Most GPs work under the current GMS (General Medical Services) contract, but a significant minority of family doctors work under local contracts called PMS (Personal Medical Services) contracts. Ballot papers will go to all PMS GPs as well as to GMS GPs and family doctors in training (GP registrars). The vote will be a UK-wide one with no separate counts in the devolved countries.

If the contract is accepted, all GMS GPs will transfer to it automatically in April 2004. A permanent minimum income guarantee has been negotiated to ensure that no practice loses money as a result of the switch to the new contract. Many stand to gain significantly over the first three years. PMS doctors will be able to transfer to the new GMS contract if they wish to.

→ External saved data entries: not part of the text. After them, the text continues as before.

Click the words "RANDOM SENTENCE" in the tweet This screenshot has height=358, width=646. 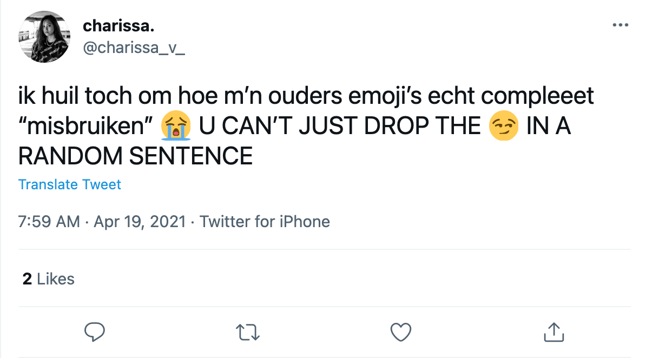[x=135, y=157]
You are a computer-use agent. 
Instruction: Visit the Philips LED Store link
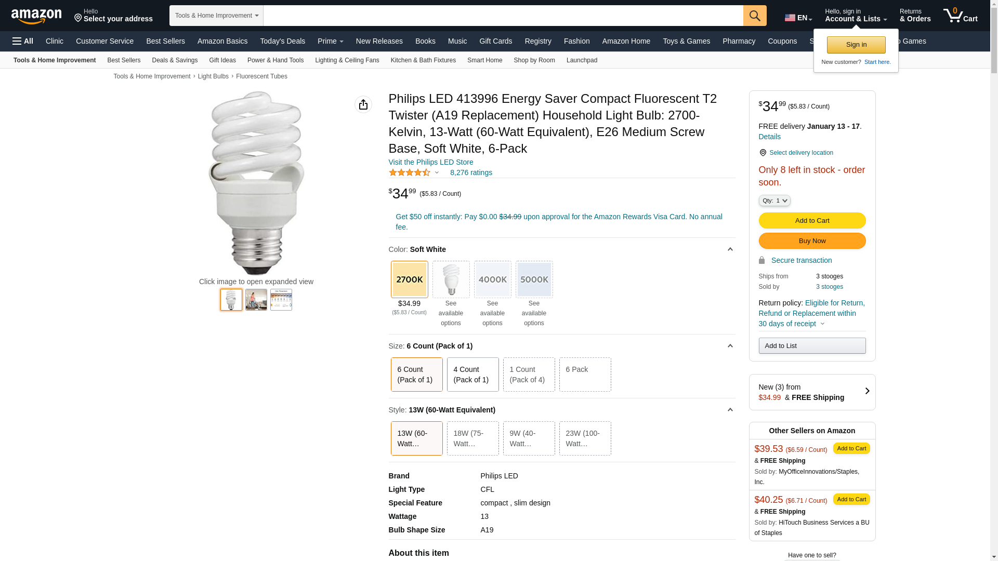click(x=431, y=162)
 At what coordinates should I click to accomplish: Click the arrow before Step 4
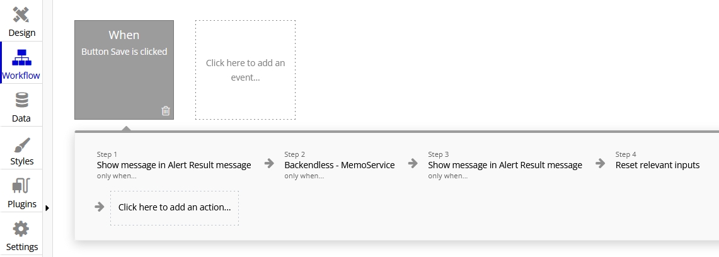(601, 164)
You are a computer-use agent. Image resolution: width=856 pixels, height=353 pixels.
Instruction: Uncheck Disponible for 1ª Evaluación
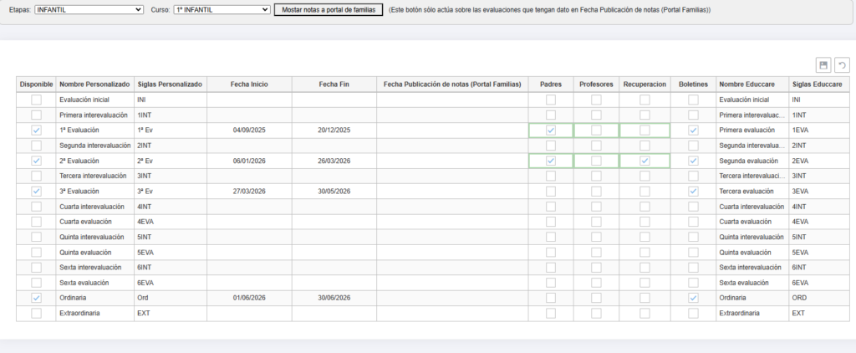(x=36, y=130)
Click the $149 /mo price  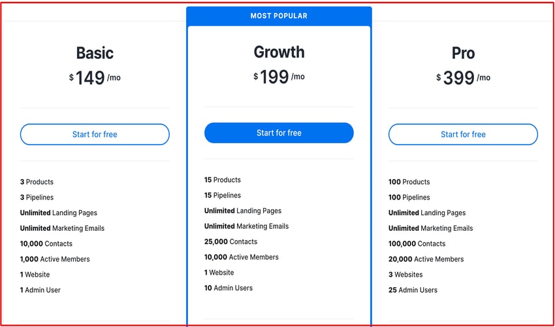click(95, 78)
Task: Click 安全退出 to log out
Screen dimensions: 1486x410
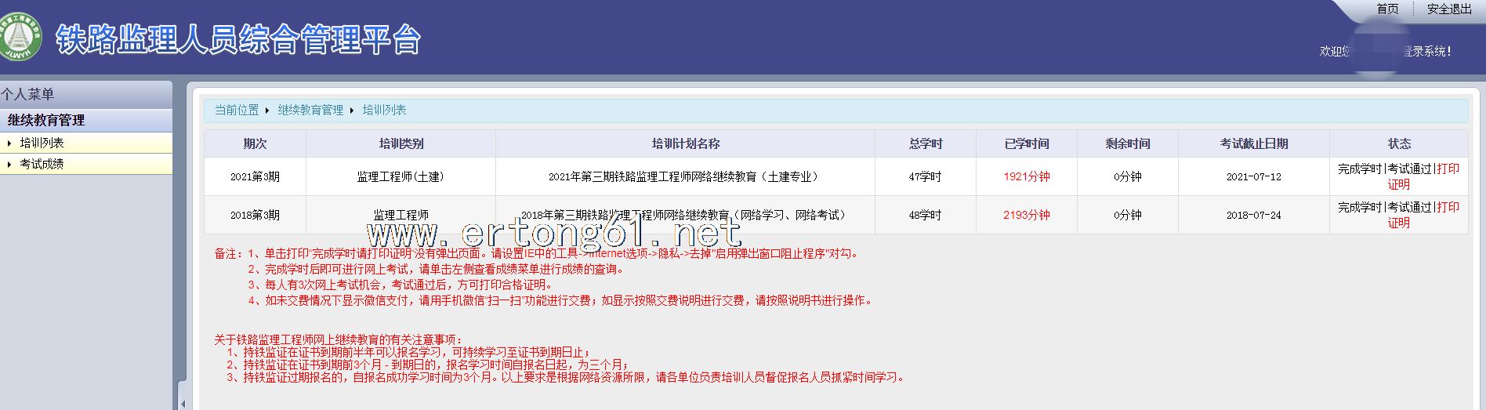Action: pyautogui.click(x=1449, y=9)
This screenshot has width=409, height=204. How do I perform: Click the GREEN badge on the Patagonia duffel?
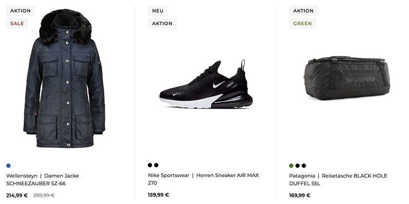302,23
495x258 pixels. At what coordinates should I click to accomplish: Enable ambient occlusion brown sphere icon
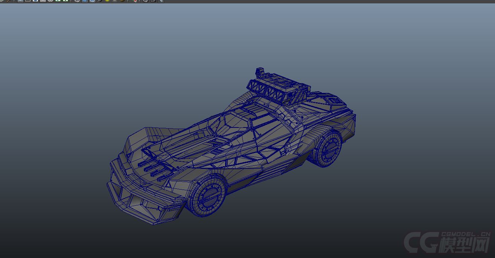tap(122, 1)
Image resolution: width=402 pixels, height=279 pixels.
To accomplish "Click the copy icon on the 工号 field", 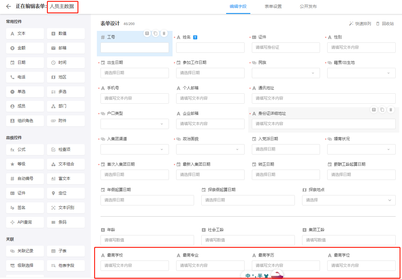I will 155,33.
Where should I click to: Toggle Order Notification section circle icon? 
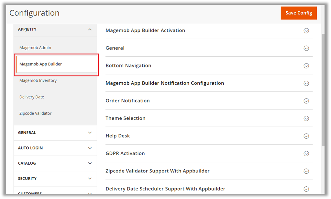point(306,101)
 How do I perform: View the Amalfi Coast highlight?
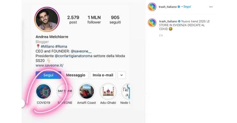click(x=86, y=91)
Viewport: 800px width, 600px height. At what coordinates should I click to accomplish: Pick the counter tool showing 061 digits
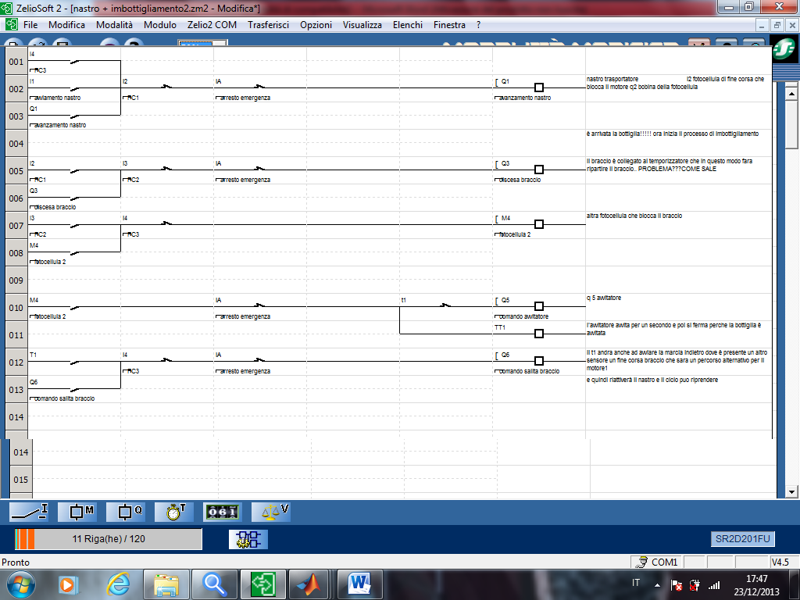[x=222, y=513]
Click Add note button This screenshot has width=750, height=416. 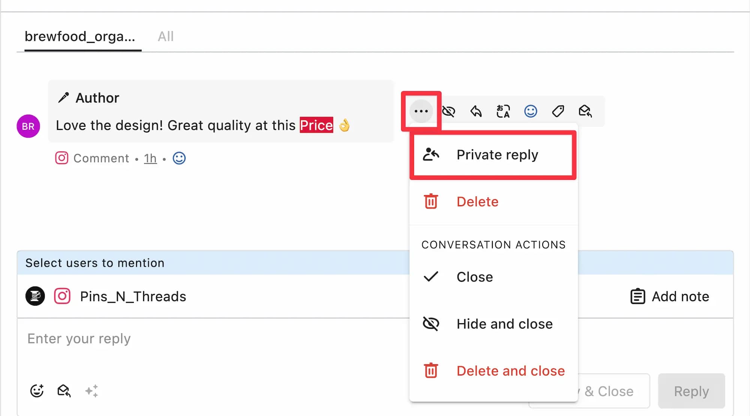click(670, 296)
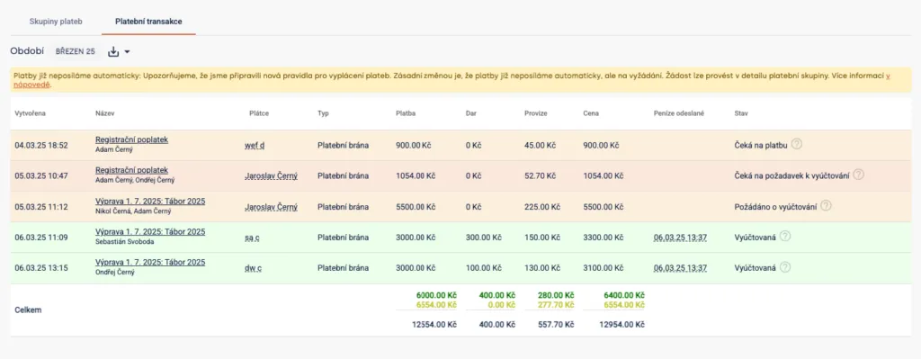
Task: Open Výprava Tábor 2025 for Sebastián Svoboda
Action: (150, 231)
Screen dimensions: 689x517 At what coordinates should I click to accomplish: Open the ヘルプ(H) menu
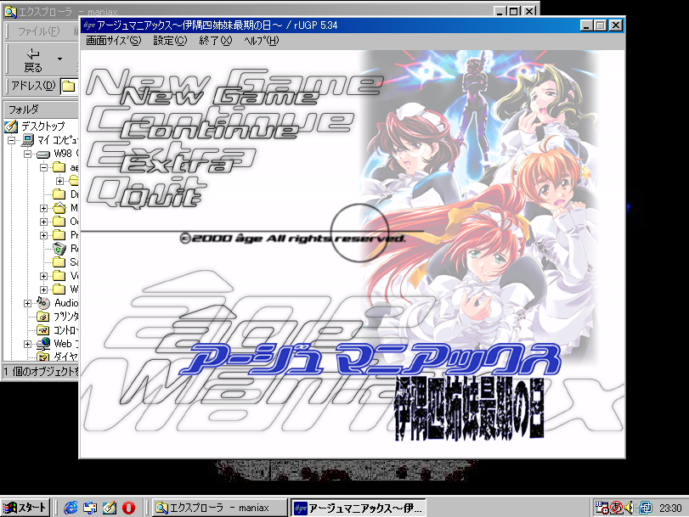[x=261, y=41]
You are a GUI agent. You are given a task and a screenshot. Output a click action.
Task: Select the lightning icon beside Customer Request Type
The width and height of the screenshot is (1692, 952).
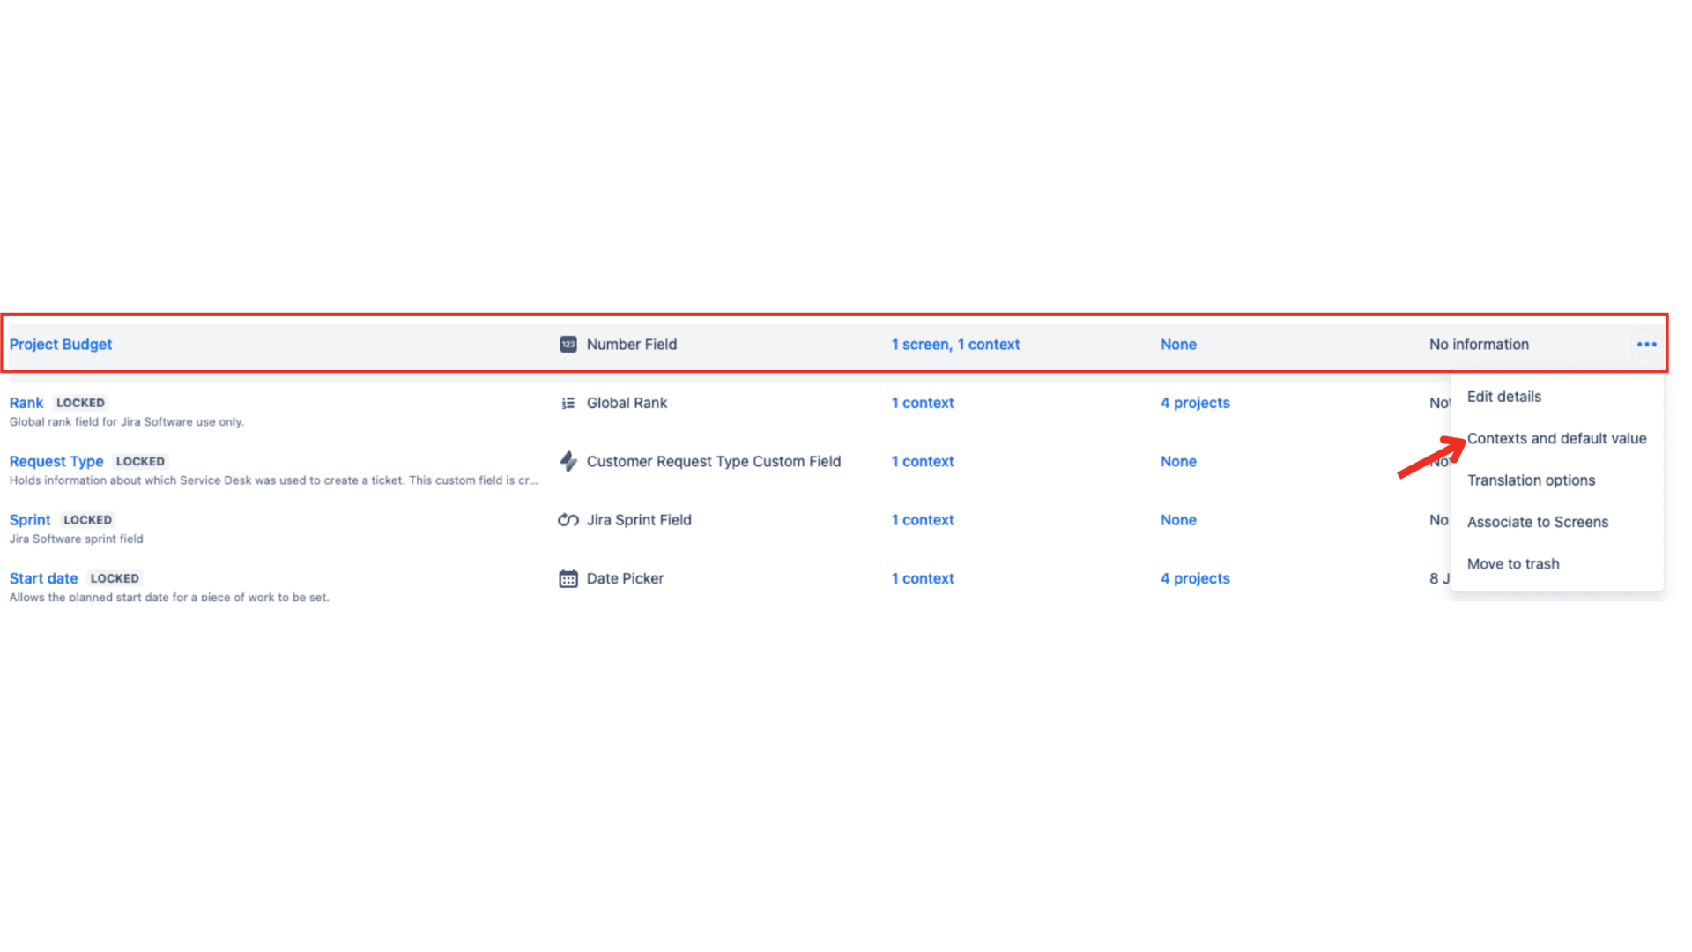(568, 461)
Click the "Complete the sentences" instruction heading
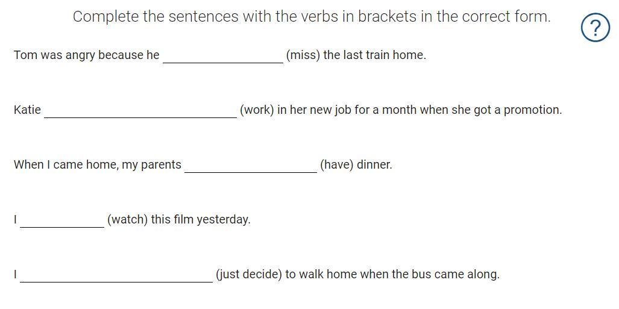 coord(312,17)
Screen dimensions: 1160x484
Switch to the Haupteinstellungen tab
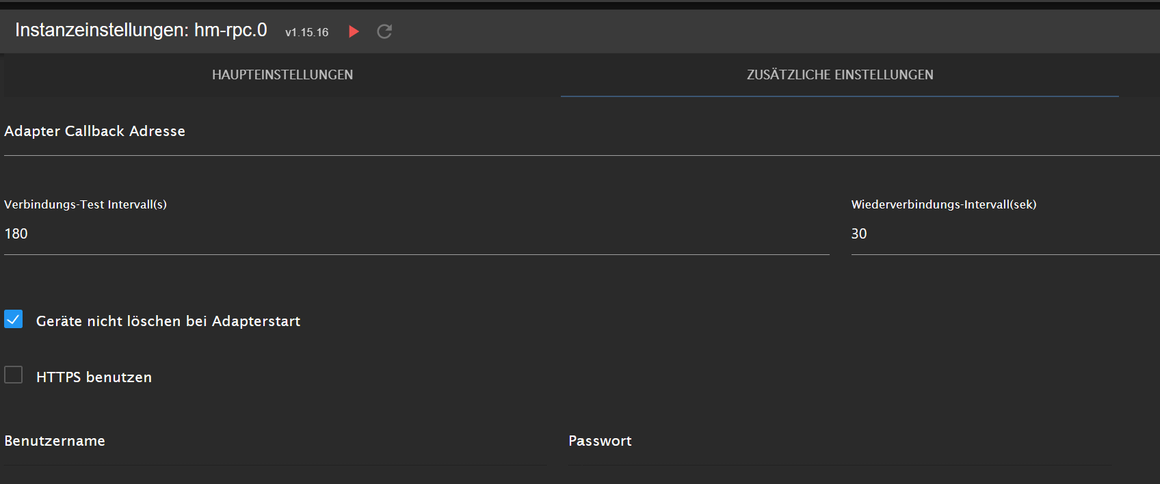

Some elements of the new contract would be introduced immediately if GPs vote in favour. This would include a pay uplift in the current financial year of 11% including money to allow practices to prepare for the introduction of the new Quality and Outcomes Framework next year.

Ends

Notes to editors
The UK is critically short of GPs. The intensity of workload and a feeling of inability to control their professional lives, has led to an unprecedented dip in the morale of family doctors. Negotiations with the Department of Health to improve the current GMS contract were making no progress.

In May 2001 the BMA balloted all GPs asking if they were prepared to consider resigning from their current NHS contract if a new contract could not be negotiated coupled with negotiating rights for all GPs. The overall UK-wide response rate to the ballot was 66% with 22,380 GPs sending back their ballot forms. Of these family doctors, more than eight out of every 10 GPs (86%) voted yes - they would consider resigning if a satisfactory outcome was not reached by April 2002. Similar high response rates and overwhelming "yes" votes were returned in all four countries of the UK.

Negotiations on a new GMS contract began in early Autumn 2001 after the Governments had appointed the NHS Confederation to act as their negotiating agents. In April 2002, the framework of the proposed new contract was published and a ballot of all UK GPs was held to find out if the framework was an acceptable basis on which to move forward to a detailed priced contract. In the ballot on the new contract, 75.8 per cent of GPs voted yes, giving a clear signal to enter the final stage of negotiations.

Plans to publish the final contract in January 2003 had to be delayed. The contract was published on 21 February 2003 with supplementary pricing and details sent to GPs in the following weeks. The information included a mailing of indicative estimates of the global sum individual practices would receive if the new contract was implemented. Many practices discovered this would result in a loss of income under the new contract. As a result of the crisis of confidence this caused, a Minimum Practice Income Guarantee was negotiated to be permanently available. This guarantee ensures that no practice will lose money under the new contract. A revised ready reckoner was made available on the BMA website to enable practices to calculate their own incomes to verify this.

Primary legislation is needed before the proposed new contract can be fully implemented. It would enable Primary Care Organisations, for example, to provide GMS GP services directly so that one of the major benefits of the contract – the ability to opt out of out-of-hours responsibility for patient care – could be implemented while protecting services to patients. This need for legislation carries with it deadlines for parliamentary activity.

A special meeting of Local Medical Committees (LMCs) which represent GPs locally was held on 14 May. There was a call to delay the ballot on the new GP contract’s acceptability while further negotiations took place to secure improvements. Today’s decision by the BMA’s GP Committee, was that sufficient changes have been secured to ballot the profession immediately.

The changes secured include getting rid of a penalty equivalent to the value of 100 quality points (roughly £7,500 per practice in 2004/05 and more the following year) for those practices receiving the minimum practice income guarantee (MPIG). Instead no practice, whether receiving MPIG or not, will have penalties imposed providing it achieves at least 100 points on the quality scale in 2004/5 (150 in 2005/6).